At a banking industry conference in Hanoi earlier this week, Khai said the
State Bank of Vietnam (SBV) should further reduce loan interest rates, especially for priority industries and sectors, in addition to improving credit quality and boosting lending to production, businesses and infrastructure projects .
It is also necessary to promote the development of consumer credit to help reduce loan sharks and crimes on loan applications, he said.
In addition, the SBV should tightly direct banks to have plans and solutions to manage and keep under control their bad debt rates in the banking system, which will help ensure that the banking system operates in a safe, sound and sustainable manner. , noted Khai.
According to SBV vice-governor Dao Minh Tu, the spread of the Omicron variant has made it difficult to forecast the global economic outlook and inflation in 2022, posing many challenges for the Vietnamese banking sector.
Therefore, he predicted, SBV’s monetary policy management next year will be heavily influenced by inflationary pressures, especially against the backdrop of accommodative monetary policy in recent years.
banking industry Next year will also experience a greater impact on the growing risks of debt collection. If we include debts whose repayment terms have been restructured or interest rates reduced in accordance with SBV Circular 01/2020 / TT-NHNN, the bad debt rate of the banking system is around 7 , 31% to date, Tu said.
He was also concerned if there was no timely and effective fiscal policy support, excessive credit size expansion and preferential interest rate programs may cause difficulties not only for the management of the monetary policy of the SBV, but also for the country’s strategy on improving the financial soundness of banks. .
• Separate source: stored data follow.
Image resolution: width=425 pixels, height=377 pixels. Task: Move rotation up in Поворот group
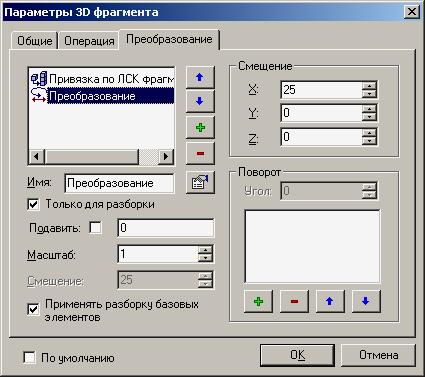pos(330,302)
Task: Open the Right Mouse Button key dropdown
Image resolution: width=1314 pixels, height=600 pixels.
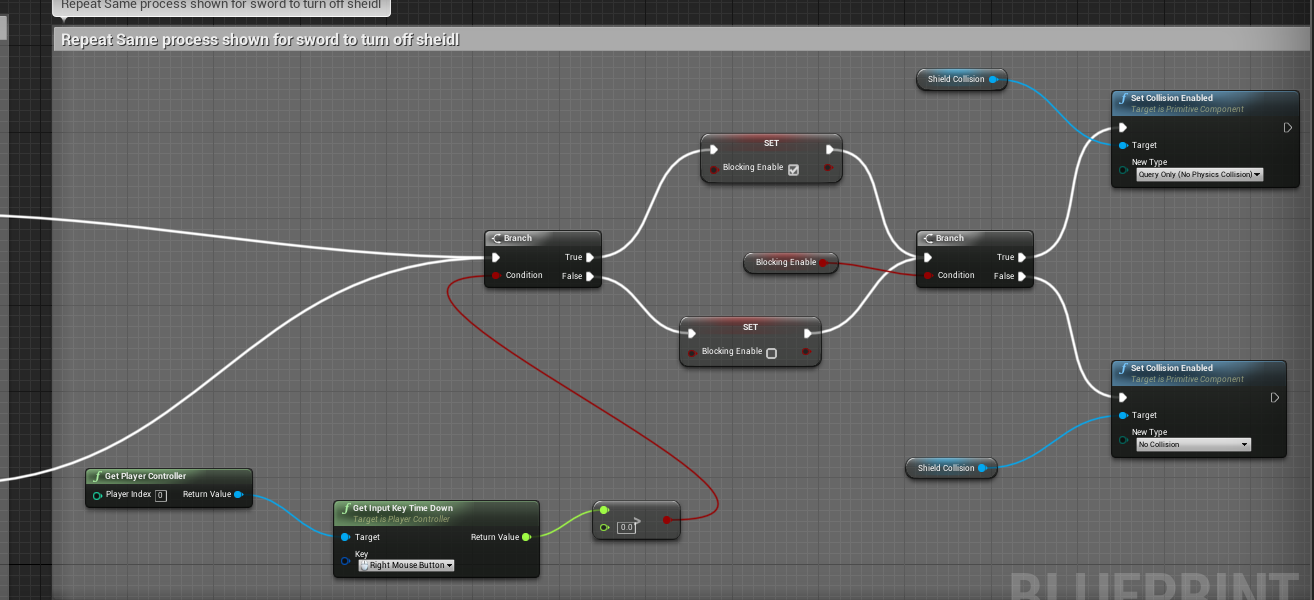Action: [x=405, y=565]
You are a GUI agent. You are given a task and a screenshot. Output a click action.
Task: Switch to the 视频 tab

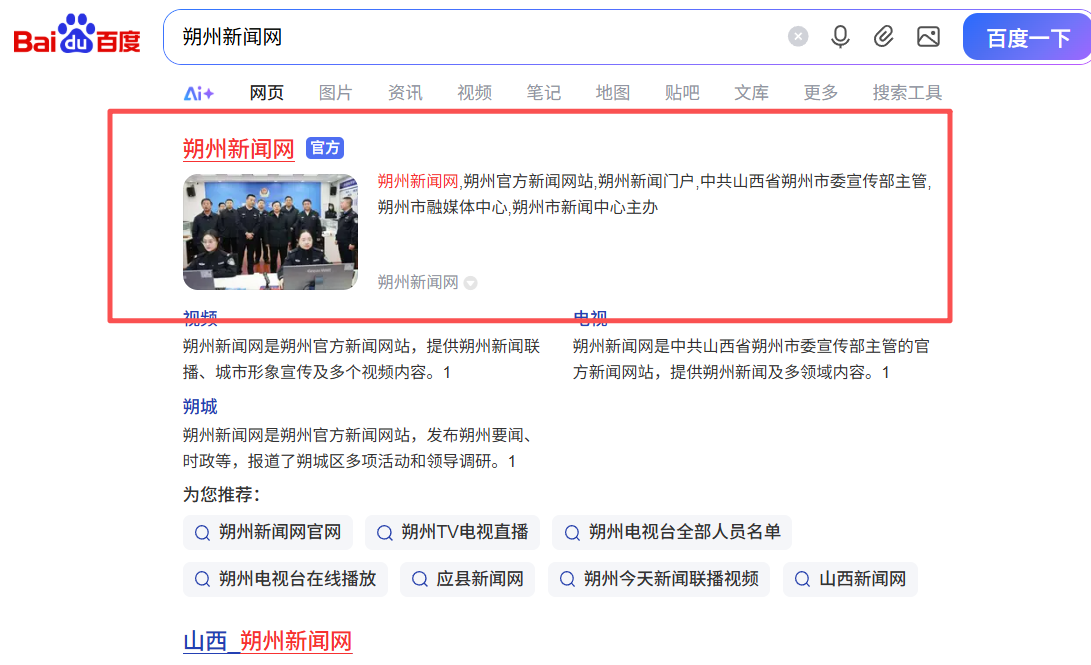[473, 92]
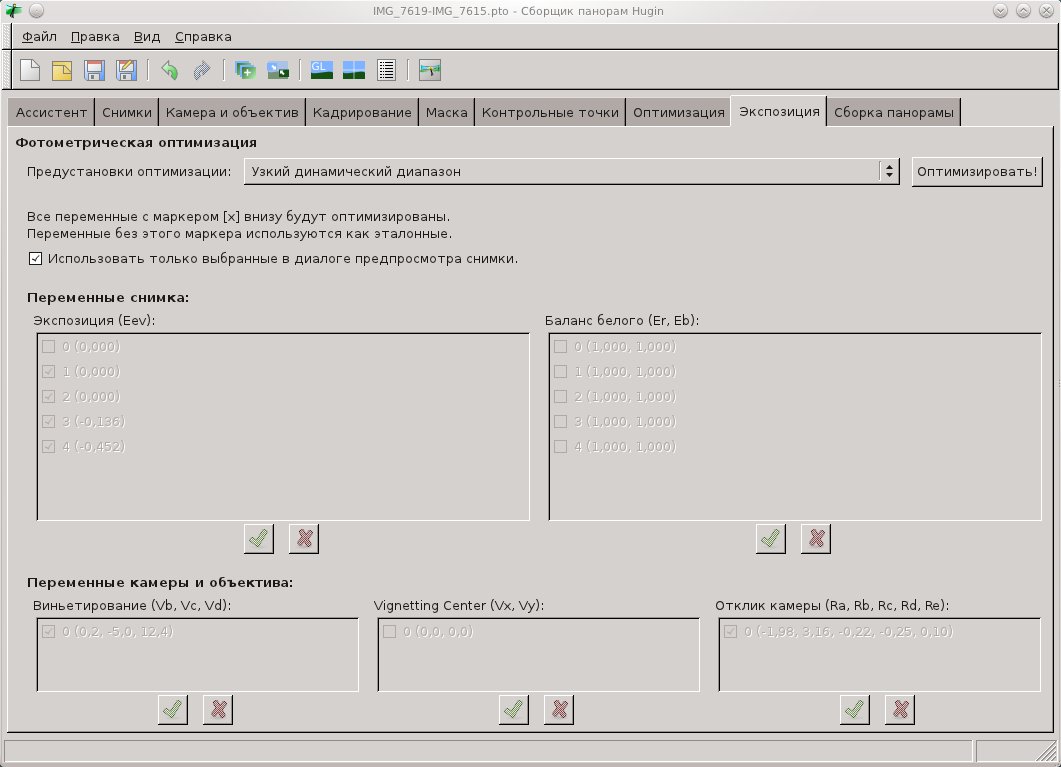Switch to the Контрольные точки tab

pyautogui.click(x=550, y=113)
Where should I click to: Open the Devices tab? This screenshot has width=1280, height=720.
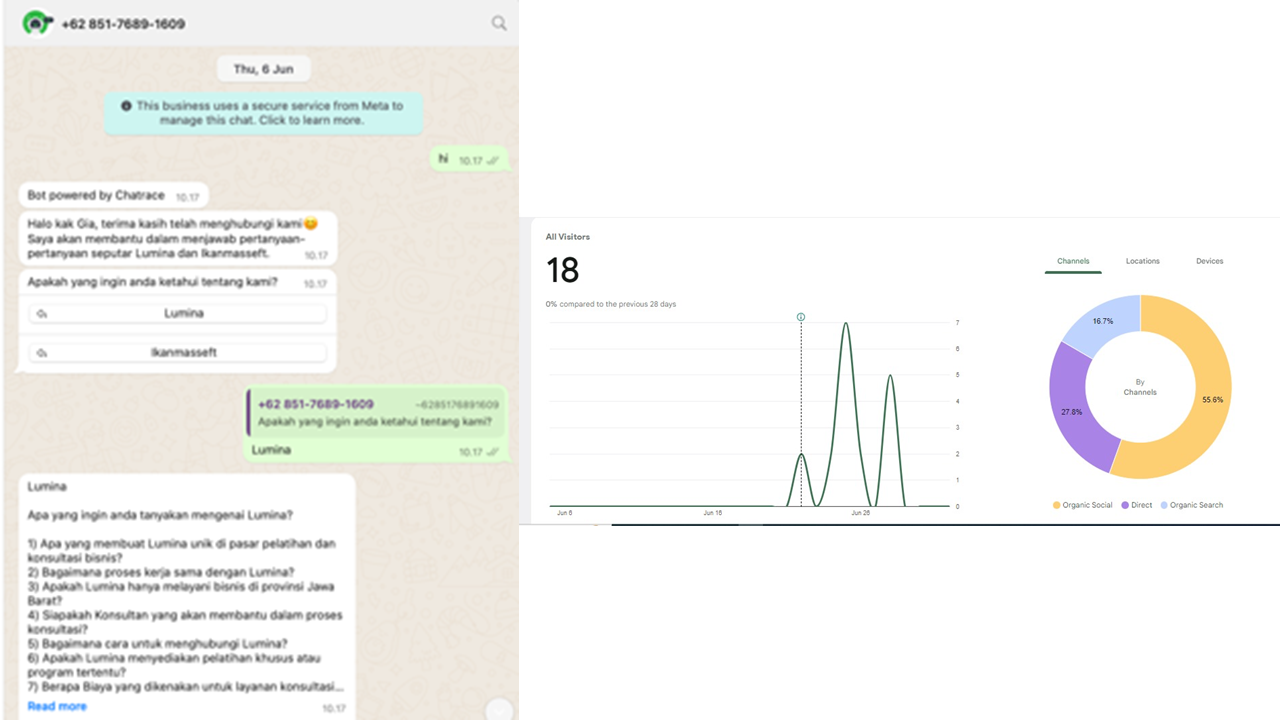pyautogui.click(x=1209, y=261)
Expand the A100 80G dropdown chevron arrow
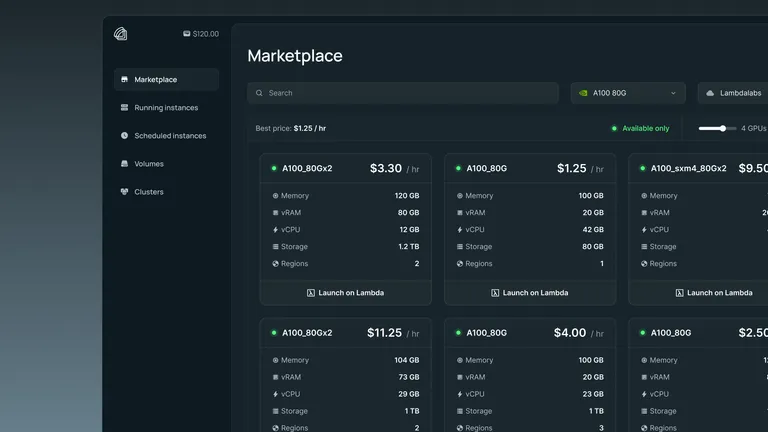Screen dimensions: 768x432 tap(673, 93)
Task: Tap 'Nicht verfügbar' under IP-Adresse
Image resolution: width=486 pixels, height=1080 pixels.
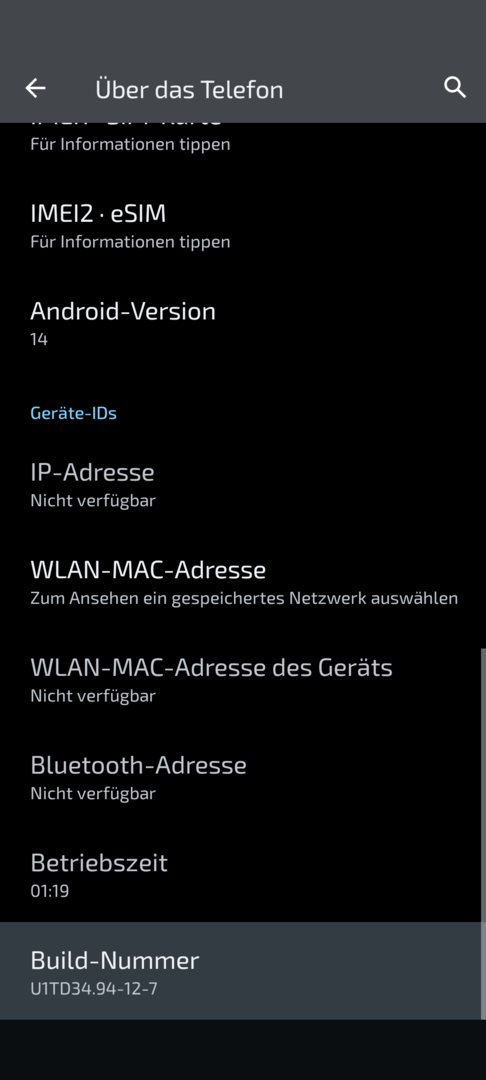Action: (x=93, y=501)
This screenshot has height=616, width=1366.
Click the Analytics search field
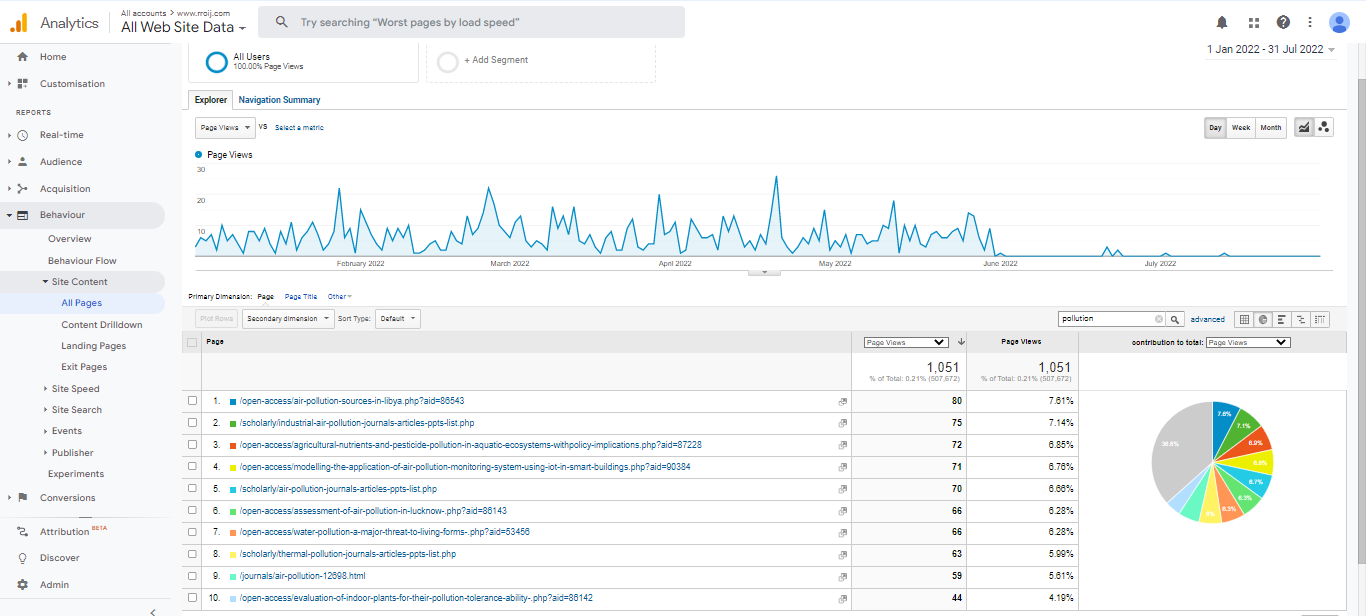click(470, 22)
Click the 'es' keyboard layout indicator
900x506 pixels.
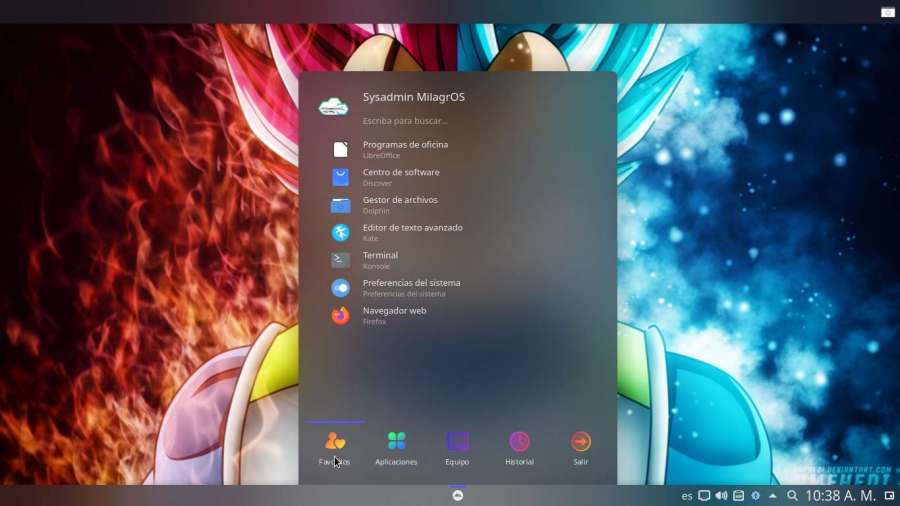click(x=687, y=496)
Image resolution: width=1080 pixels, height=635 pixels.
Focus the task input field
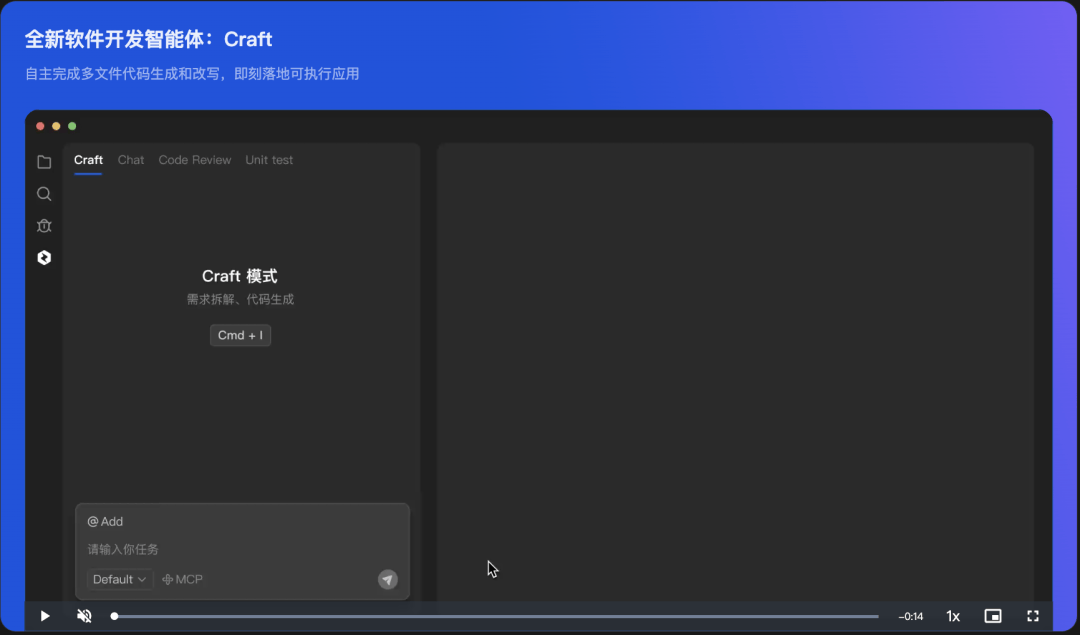pyautogui.click(x=240, y=549)
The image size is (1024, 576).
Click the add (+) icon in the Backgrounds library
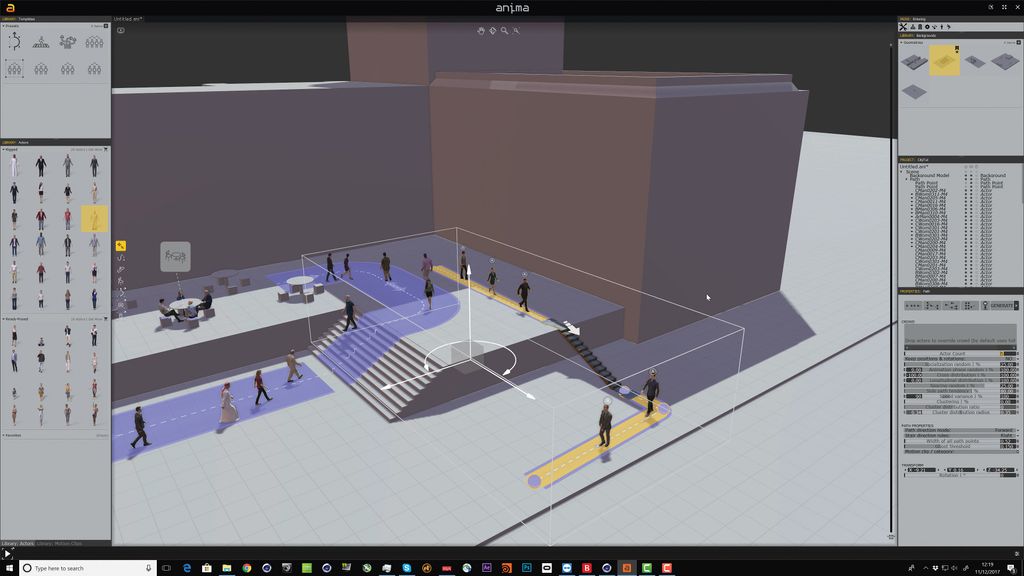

The current policies of restructuring and postponing the debt payment deadline are a temporary and necessary solution in the short term, but extending the restructuring deadline will be risky for the banking system in the medium term, Tu explained, adding the warning. Implementing many credit packages with different prime interest rates will also distort the interest rate and credit markets.
As for increasing the capital of banks, Tu said that there is a need to increase the registered capital of state banks to help them have enough capital to implement the government’s many preferential credit programs. ; lend to large key national infrastructure projects in the areas of electricity, build-operate-transfer (BOT), transport, airports and seaports; or increase loans for priority areas of the Government such as agriculture and rural areas, import-export, small and medium enterprises.
During the conference, the chairman of the Joint Stock Commercial Bank for Investment and Development of Vietnam (BIDV) Phan Duc Tu also suggested that the relevant authorities create conditions for banks to increase their share capital and increase the capital adequacy ratio./.